=== Task brief ===
Begin the copy at the line that contains "You are a GUI", end it at the last line of the entries below, keep every word exact, and include no pictures.

Listed entries Start Marker

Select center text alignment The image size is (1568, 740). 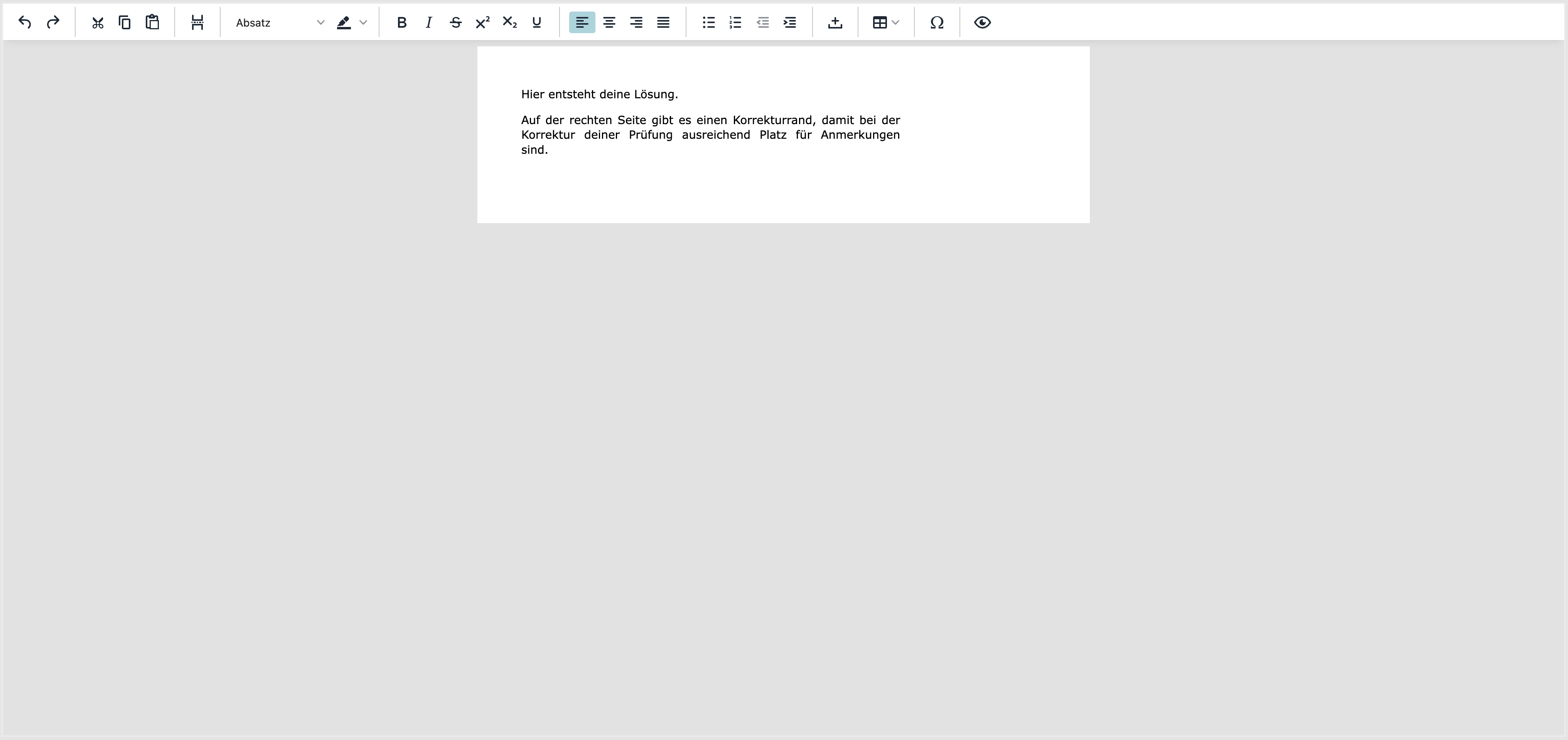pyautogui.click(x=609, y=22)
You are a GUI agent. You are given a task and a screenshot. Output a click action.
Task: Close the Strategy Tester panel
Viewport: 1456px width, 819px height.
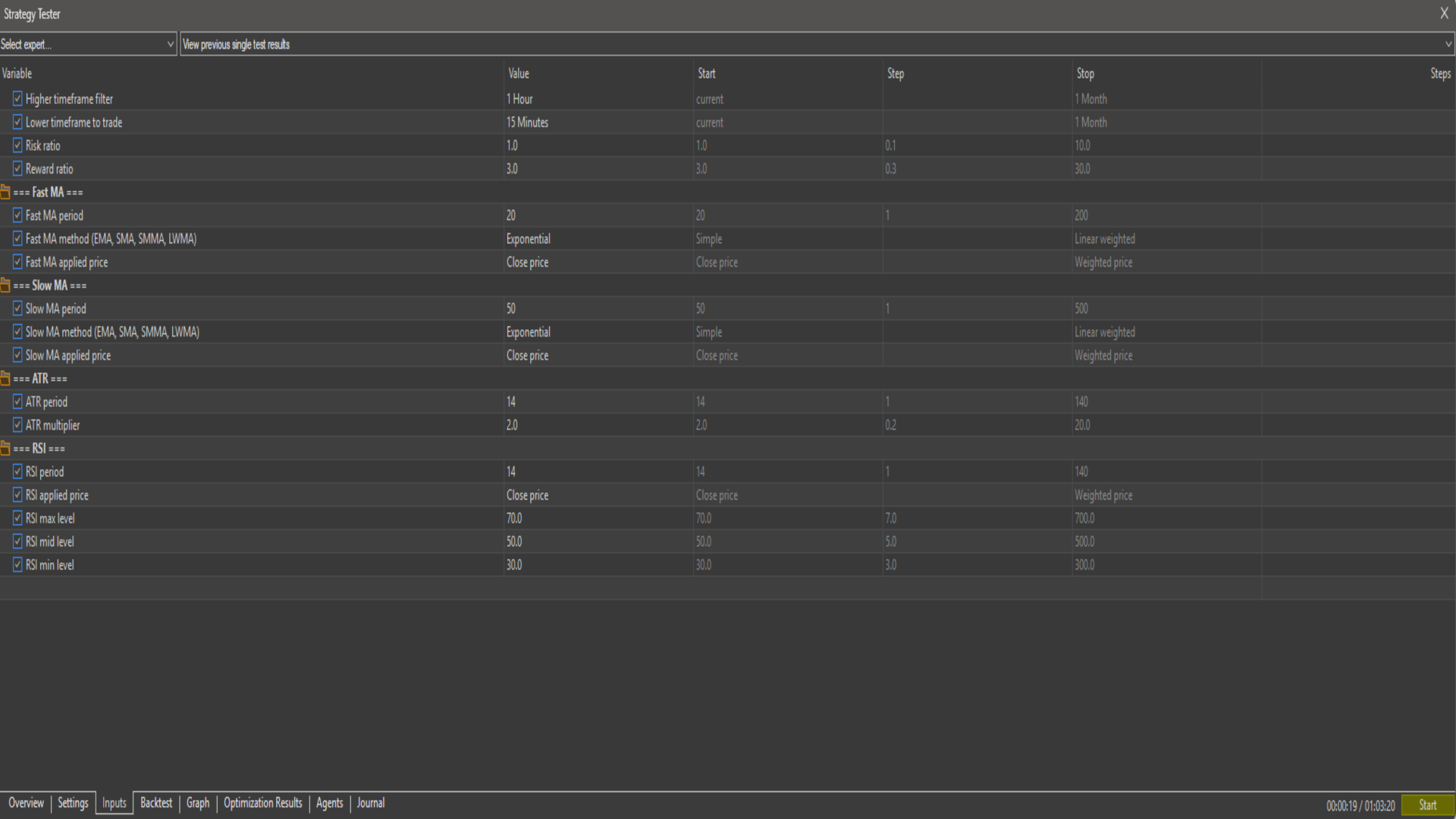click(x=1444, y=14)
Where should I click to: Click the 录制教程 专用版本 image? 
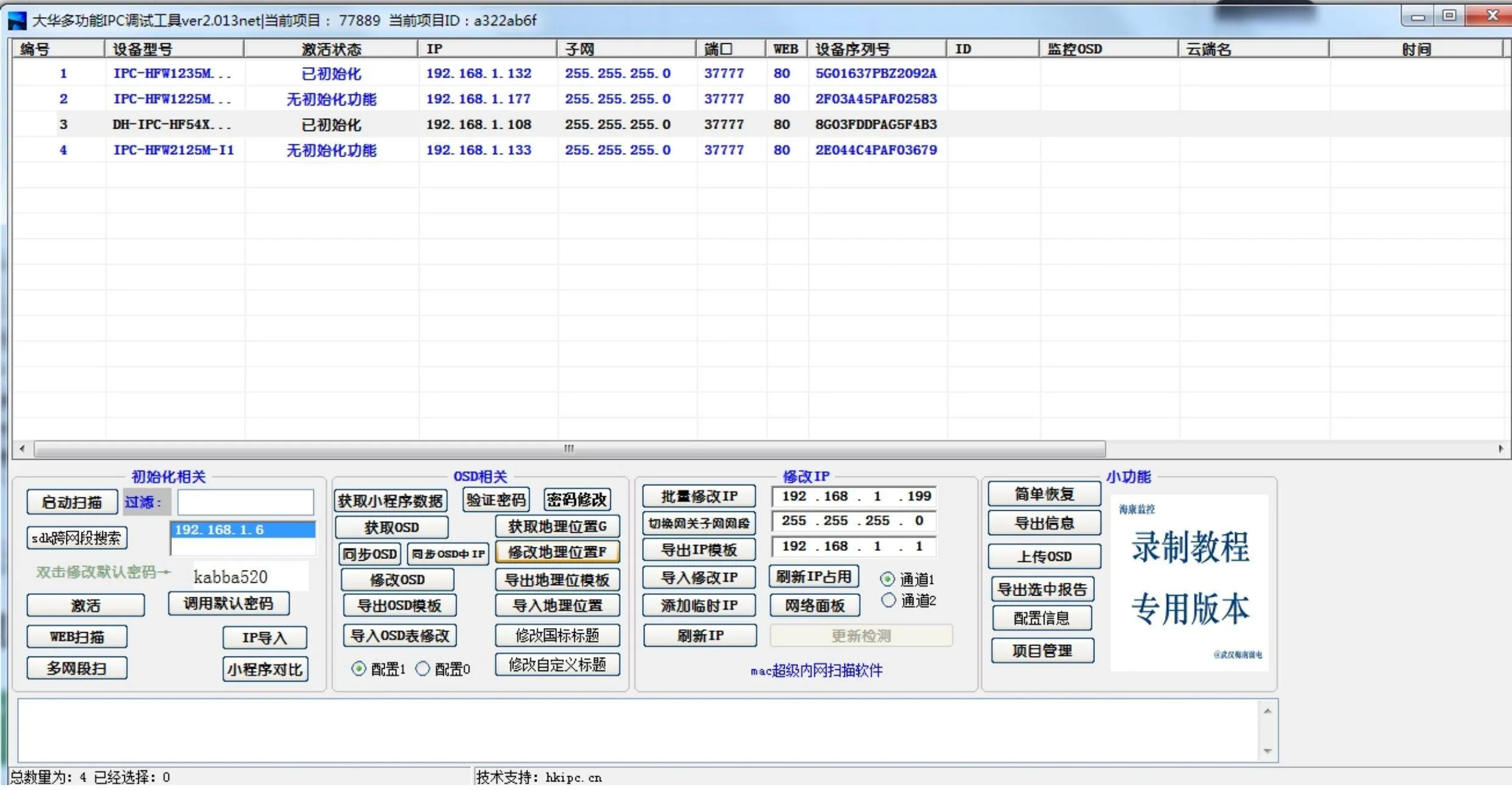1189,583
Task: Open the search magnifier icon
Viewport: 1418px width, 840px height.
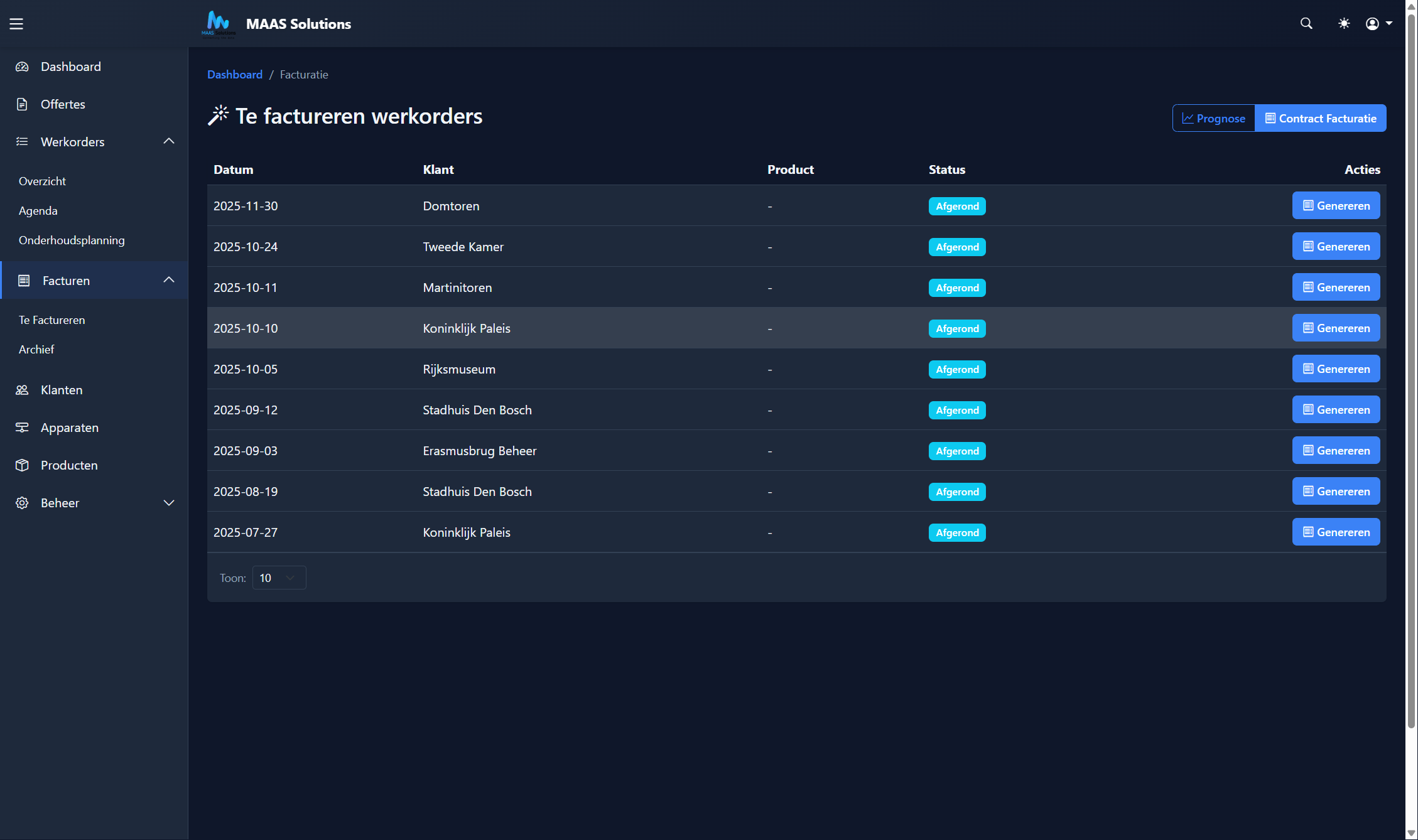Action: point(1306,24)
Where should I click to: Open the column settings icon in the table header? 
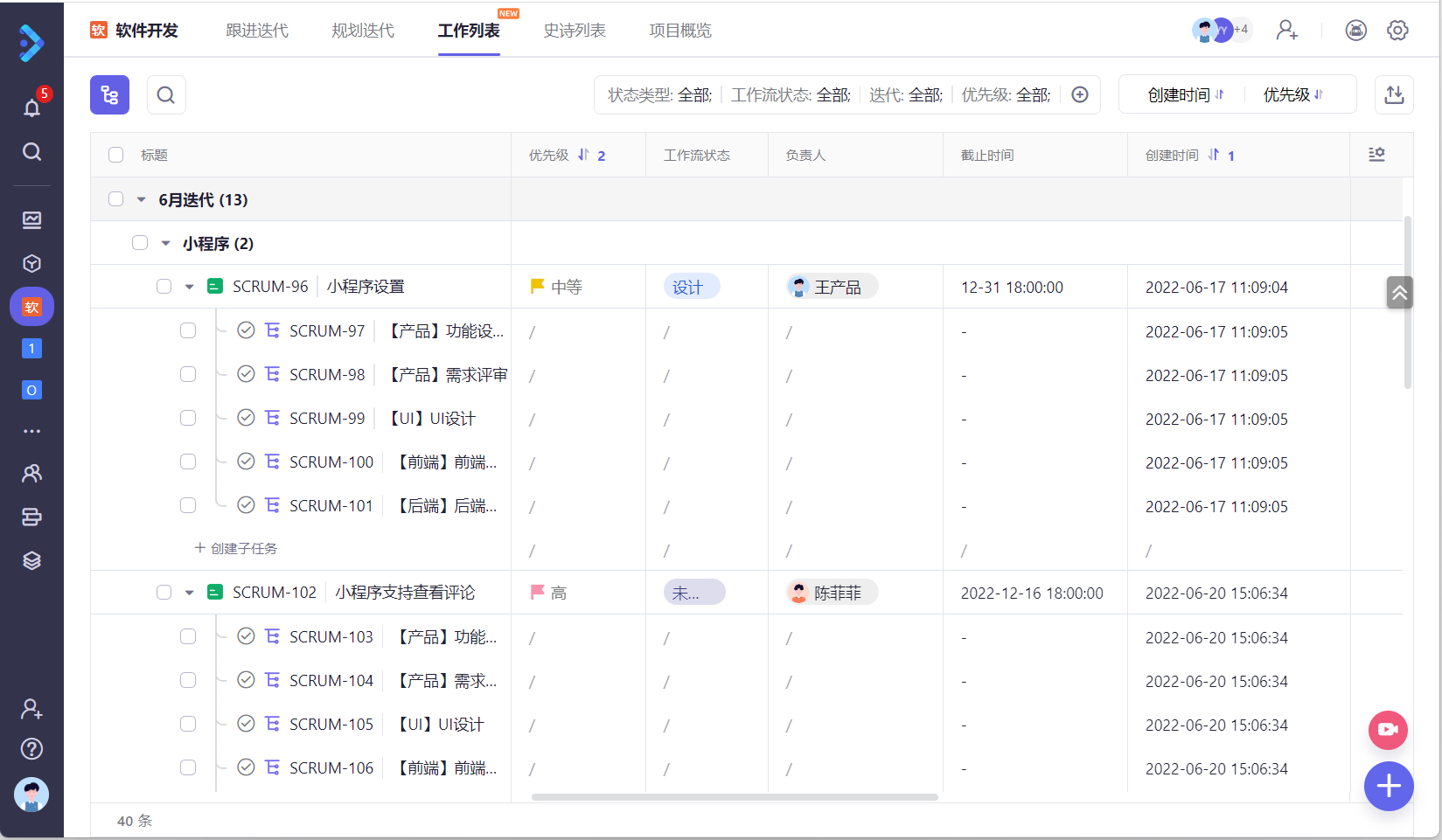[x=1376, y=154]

Listed entries End Marker

=== Completed exercise ===
You are a GUI agent. You are given a task and a screenshot. Output a click action.
Task: Close the Strategy Tester panel
Viewport: 1456px width, 819px height.
click(x=1444, y=14)
Where should I click to: Click the 录制教程 专用版本 image? 
1189,583
Task: Open the search magnifier icon
Viewport: 1418px width, 840px height.
Action: point(1306,24)
Where should I click to: Open the column settings icon in the table header? 
[x=1376, y=154]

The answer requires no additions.